Nel dipinto di Di Battista di un Iran che appare diverso ma compatto – quando invece le cronache già prima del coronavirus ce lo raccontano sempre più insofferente verso il regime e scollato dalla rivoluzione islamica – mancano alcuni elementi. Non soltanto il caso dell’abbattimento del volo ucraino. Non soltanto la denuncia dei silenzi dei media iraniani sull’epidemia e di Mahan Air, la compagnia dei Pasdaran con cui Soleimani stesso ha trasportato armi di distruzione di massa in Siria e che oggi ancora opera voli da e per la Cina. Mancano i crimini di Soleimani, a partire da quelli commessi in Siria e in Yemen per non dover andare indietro di troppi anni e senza considerare gli attacchi orditi e organizzati contro Stati Uniti e Israele (Paesi che nel racconto di Di Battista non sembrano essere degni di porsi a difesa del terrorismo iraniano).

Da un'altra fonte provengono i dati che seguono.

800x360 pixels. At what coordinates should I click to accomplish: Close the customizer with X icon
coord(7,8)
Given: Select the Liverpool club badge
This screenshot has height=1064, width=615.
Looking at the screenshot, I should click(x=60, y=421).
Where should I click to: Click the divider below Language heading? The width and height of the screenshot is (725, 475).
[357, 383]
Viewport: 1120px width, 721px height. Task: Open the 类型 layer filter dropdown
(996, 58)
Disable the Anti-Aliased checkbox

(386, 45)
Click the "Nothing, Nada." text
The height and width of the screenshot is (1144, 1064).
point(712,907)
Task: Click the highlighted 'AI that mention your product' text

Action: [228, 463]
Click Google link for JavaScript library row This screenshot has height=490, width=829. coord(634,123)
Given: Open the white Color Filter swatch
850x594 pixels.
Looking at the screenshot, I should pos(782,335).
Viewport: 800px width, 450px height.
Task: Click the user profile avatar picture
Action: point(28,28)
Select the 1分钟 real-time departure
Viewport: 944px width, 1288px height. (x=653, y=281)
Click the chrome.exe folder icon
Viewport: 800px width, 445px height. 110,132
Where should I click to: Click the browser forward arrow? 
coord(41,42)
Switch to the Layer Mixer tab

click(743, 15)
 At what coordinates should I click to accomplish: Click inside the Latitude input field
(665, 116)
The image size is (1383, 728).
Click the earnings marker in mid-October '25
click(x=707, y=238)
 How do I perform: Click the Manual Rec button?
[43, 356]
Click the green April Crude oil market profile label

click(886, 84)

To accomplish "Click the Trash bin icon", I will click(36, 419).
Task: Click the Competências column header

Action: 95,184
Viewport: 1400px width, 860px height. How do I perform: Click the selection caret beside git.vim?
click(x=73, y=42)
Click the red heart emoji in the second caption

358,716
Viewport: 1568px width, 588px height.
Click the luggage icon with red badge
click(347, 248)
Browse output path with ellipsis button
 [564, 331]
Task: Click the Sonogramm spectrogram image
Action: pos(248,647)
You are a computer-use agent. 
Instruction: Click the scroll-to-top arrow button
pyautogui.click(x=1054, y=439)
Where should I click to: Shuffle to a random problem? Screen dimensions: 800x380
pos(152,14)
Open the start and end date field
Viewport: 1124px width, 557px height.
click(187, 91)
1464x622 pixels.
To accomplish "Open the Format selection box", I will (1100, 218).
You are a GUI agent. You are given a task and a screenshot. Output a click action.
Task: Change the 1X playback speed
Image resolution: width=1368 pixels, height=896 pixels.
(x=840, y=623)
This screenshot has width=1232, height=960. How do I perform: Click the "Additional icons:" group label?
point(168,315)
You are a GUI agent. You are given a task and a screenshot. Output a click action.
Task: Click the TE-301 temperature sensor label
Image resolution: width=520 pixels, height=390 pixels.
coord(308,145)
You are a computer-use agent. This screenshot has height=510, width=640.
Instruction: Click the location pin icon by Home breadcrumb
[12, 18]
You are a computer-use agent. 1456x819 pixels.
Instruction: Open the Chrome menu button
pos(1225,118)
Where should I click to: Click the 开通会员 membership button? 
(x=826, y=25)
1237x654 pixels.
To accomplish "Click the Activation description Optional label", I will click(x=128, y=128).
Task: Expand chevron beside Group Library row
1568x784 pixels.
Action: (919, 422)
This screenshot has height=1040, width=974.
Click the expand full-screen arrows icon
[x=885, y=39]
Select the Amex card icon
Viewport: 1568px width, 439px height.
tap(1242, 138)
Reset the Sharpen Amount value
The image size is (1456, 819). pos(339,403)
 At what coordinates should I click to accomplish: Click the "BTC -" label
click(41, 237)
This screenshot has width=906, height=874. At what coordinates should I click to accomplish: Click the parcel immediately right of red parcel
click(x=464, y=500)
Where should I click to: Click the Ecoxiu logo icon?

Ma ci stupisce poco visto che già nel 2014 Di Battista, accusando gli Stati Uniti di aver “inserito stupidamente” l’Iran “nell’asse del male”, scriveva sul blog di Beppe Grillo: “Se a bombardare il mio villaggio è un aereo telecomandato io ho una sola strada per difendermi a parte le tecniche nonviolente che sono le migliori: caricarmi di esplosivo e farmi saltare in aria in una metropolitana”. Il terrorismo, aggiungeva reputando lo Stato Islamico un interlocutore da coinvolgere nel dialogo per la pace in Iraq, resta “la sola arma violenta rimasta a chi si ribella”.